1. Overall, how concise are programs in each language and category?

Our goal is to use quantitative metrics to compare the conciseness of programs in each language. We use number of tokens to measure program length. For example, the program "(var_name + 1) * 2" has the tokens "[(, var_name, +, 1, ), *, 2]" for a length of 7. Using tokens instead of lines-of-code or number of characters helps control for stylistic differences in indentation, and it does not penalize e.g. longer variable names. The boxplots below show the distribution of the number of tokens in programs for each category, sorted by median.

2. For a given language, what are its most and least concise tasks?

To compare languages within categories, we take each task and assign its programs a z-score based on length. The z-score tells us: for a given task (e.g. Youngest over 35), how does program's size in one language compare to other languages? A high z-score means a larger program than normal, and low z-score is smaller. Because the z-score is normalized, we can compare z-scores across multiple tasks. A language's highest z-score is its worst category, and lowest z-score is its best category. Below we plot the z-scores for each language and category (z-scores within a given category/language pair are averaged).

To understand these statistics, let's dig into an example. For Datalog, its best category is Joins and worst category is Strings. Here are the two Datalog join programs:

Datalog has more concise programs for joins because relationships between tables are implicitly expressed by sharing variables across tables. By contrast, languages like SQL require explicit JOIN clauses. But if we look to Strings, we can see when Datalog gets verbose:

The main issue is that Datalog (i.e. Souffle) does not have many built-in primitives for string process like splitting or removing characters, so re-implementing those primitives requires a lot of code.

3. For a given task, what are its most and least concise languages?

To answer this question, we can transpose the previous analysis. For each category, we can compare the z-scores for different languages, shown below.

Python - Imperative has the most verbose programs for every category except Strings. The most concise programs vary mostly between SQL, R, and Q.

4. How much do plans overlap in each language?

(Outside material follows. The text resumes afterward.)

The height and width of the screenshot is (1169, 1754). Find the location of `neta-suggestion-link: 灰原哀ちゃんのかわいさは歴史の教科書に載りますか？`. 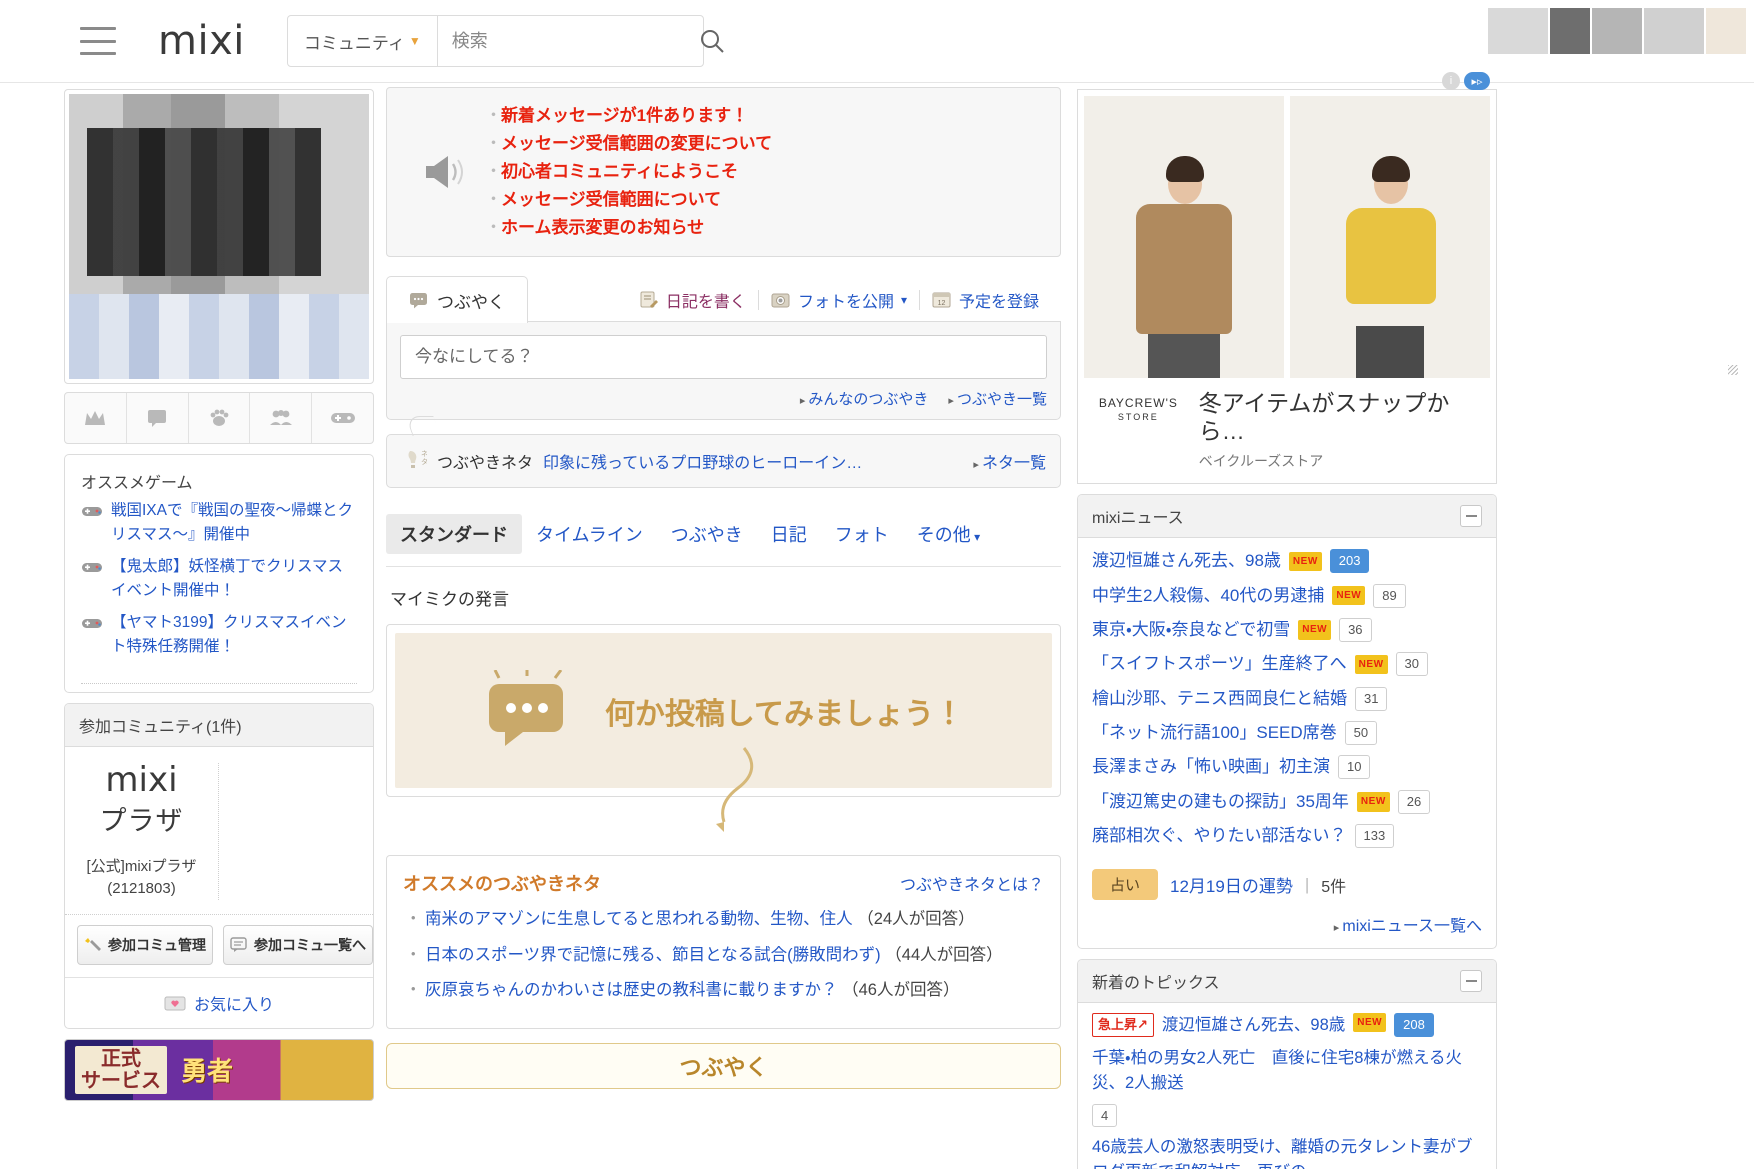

Each program is annotated by which pieces of the code implement which sub-goals of a task. For example, the Continent with highest average population task:

Specification: Find the name of the continent with the highest average population by country.

Python - Imperative

def continent_by_population(countries):
  continent_stats = defaultdict(lambda: [0, 0])
  for country in countries:
    continent = country['continent']
    continent_stats[continent][0] += country['population']
    continent_stats[continent][1] += 1
     
  max_continent = None
  max_average = None
  for continent, [total, count] in continent_stats.items():
    average = total / count
    if max_average is None or max_average < average:
      max_average = average
      max_continent = continent
      
  return max_continent

Python - Functional

def continent_by_population(countries):
  continents = set([c['continent'] for c in countries])
  populations_by_continent = [
    (continent, [c['population'] for c in countries 
                 if c['continent'] == continent])
    for continent in continents
  ]
  averages = [
    (continent, sum(pops) / len(pops))
    for continent, pops in populations_by_continent
  ]
  return max(averages, key=lambda t: t[1])[0]

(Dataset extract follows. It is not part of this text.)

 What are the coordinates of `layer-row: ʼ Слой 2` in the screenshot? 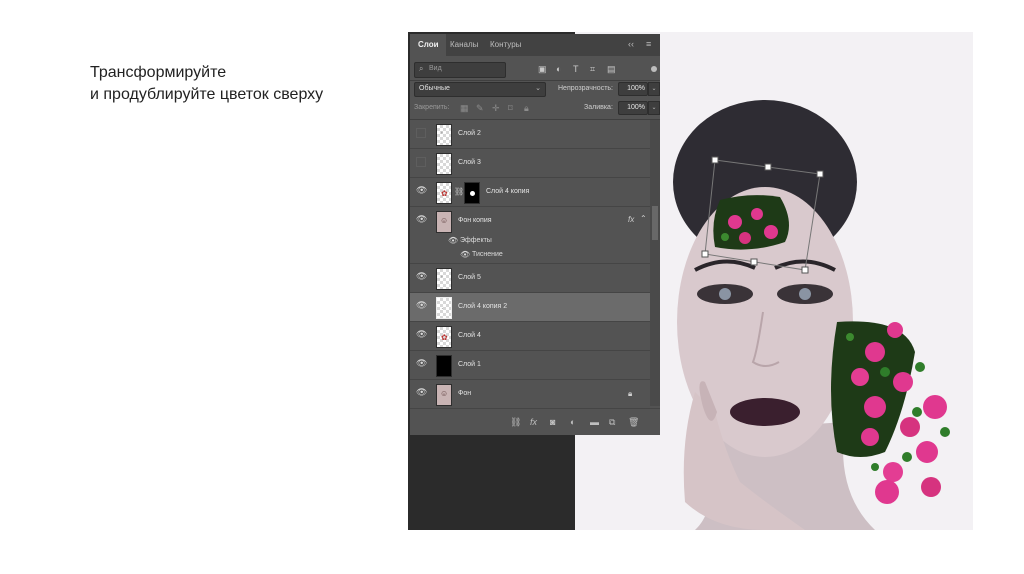 It's located at (530, 134).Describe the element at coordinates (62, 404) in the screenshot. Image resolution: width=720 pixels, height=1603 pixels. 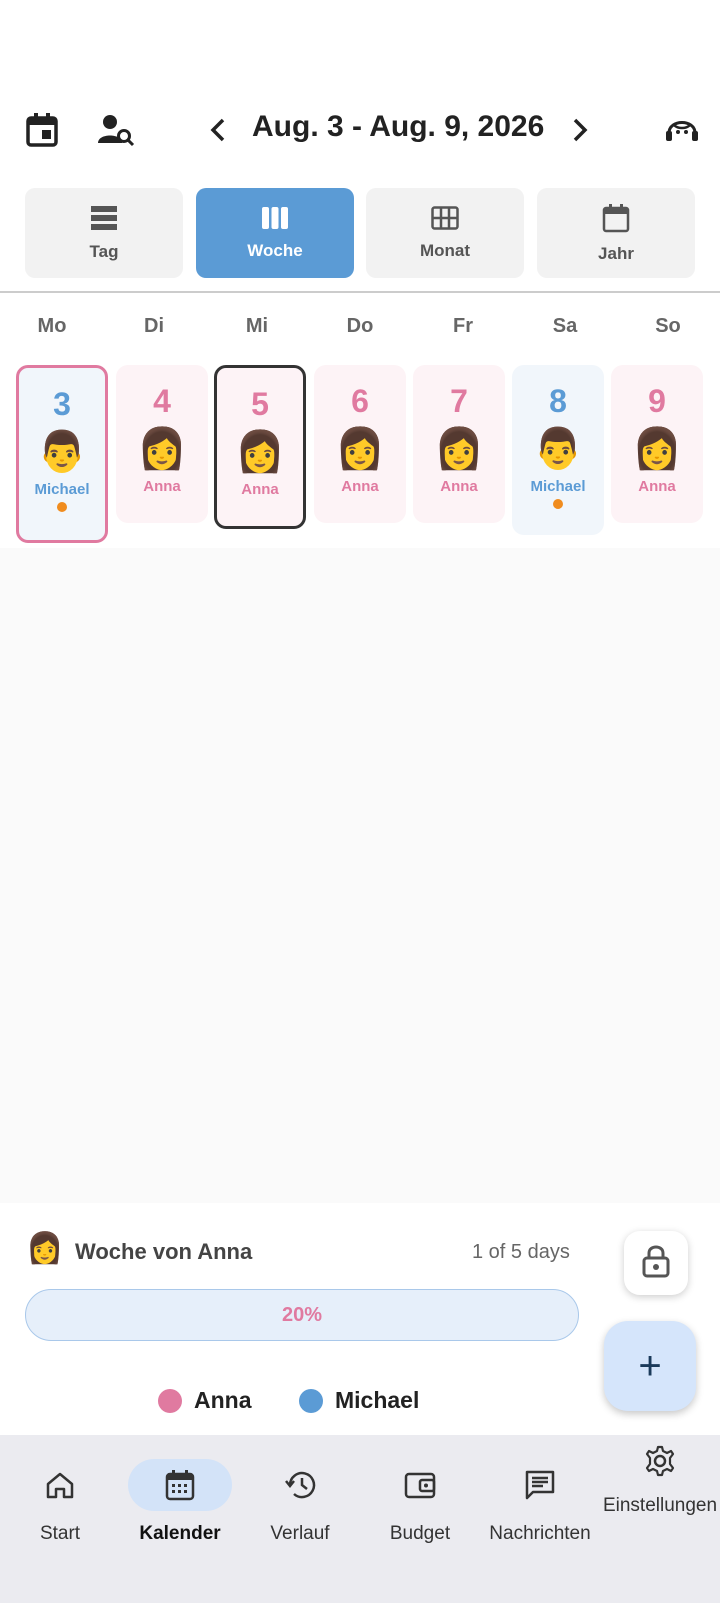
I see `day-number: 3` at that location.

For a given sub-goal, e.g. "average population", the set of corresponding highlighted regions is collectively its plan. Plans can tell us how hard or easy a program may be to write or read. For example, Elliot Soloway found in the 1980s that merging two plans together is hard for programmers. In the Python - Imperative solution, the "highest" and "average population" plans are merged together into a single for-loop, whereas in the Python - Functional solution the "highest" plan is separated by use of a higher-order function max.

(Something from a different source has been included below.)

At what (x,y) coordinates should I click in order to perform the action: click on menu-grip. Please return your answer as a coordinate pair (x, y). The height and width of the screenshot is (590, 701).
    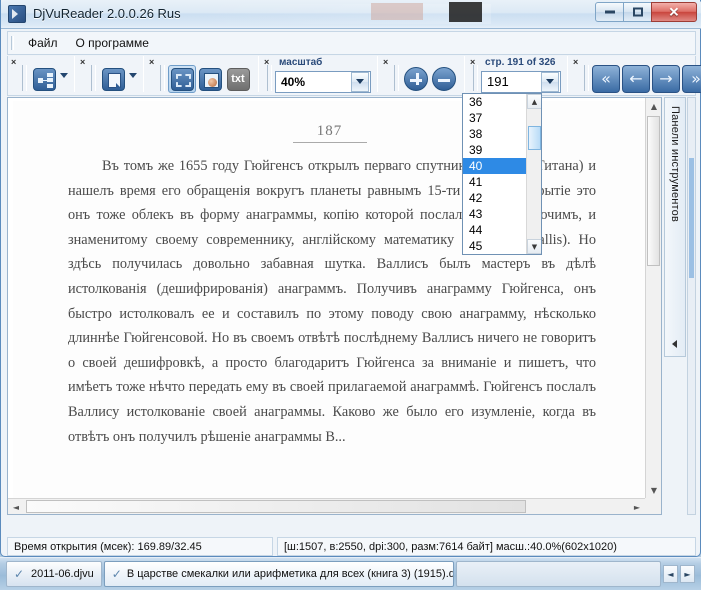
    Looking at the image, I should click on (12, 43).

Based on this observation, Duran et al. proposed that the number of overlapping plans in a program could be used as a metric of cognitive complexity. Using this dataset's plan annotations, we can actually compute this metric. Specifically, for each program, we count the number of pairs of plans that overlap. For example, above the Python - Functional program has the "name" and "highest" plans overlapping, but does not have the "average" and "highest" plans overlapping. Below we plot the distribution of plan overlaps in each language, sorted by median:

On average, the languages Q, SQL, Python - Pandas, and R had fewer overlapping plans (median 1) while the languages Python - Functional, Python - Imperative, and Datalog had a median 3 overlapping plans. For example, here are examples with 0 overlapping plans (left) and 10 overlapping plans (right).

Continent with the highest average population / R - Tidyverse

continent_by_population <- function(countries) {
  countries %>%
    group_by(continent) %>%
    summarize(mean_pop = mean(population)) %>%
    slice(which.max(mean_pop)) %>%
    .$continent
}

Row per family to row per child / Datalog - Souffle

row_per_child("child1", dob, family, height) :-
  families(dob, _, _, family, height, _, _).
row_per_child("child2", dob, family, height) :-
  families(_, dob, _, family, _, height, _).
row_per_child("child3", dob, family, height) :-
  families(_, _, dob, family, _, _, height).

The R program has a clean separation of each row for its task. The Datalog program has every plan overlapping with every other plan, for a total of 5 choose 2 = 10 overlaps.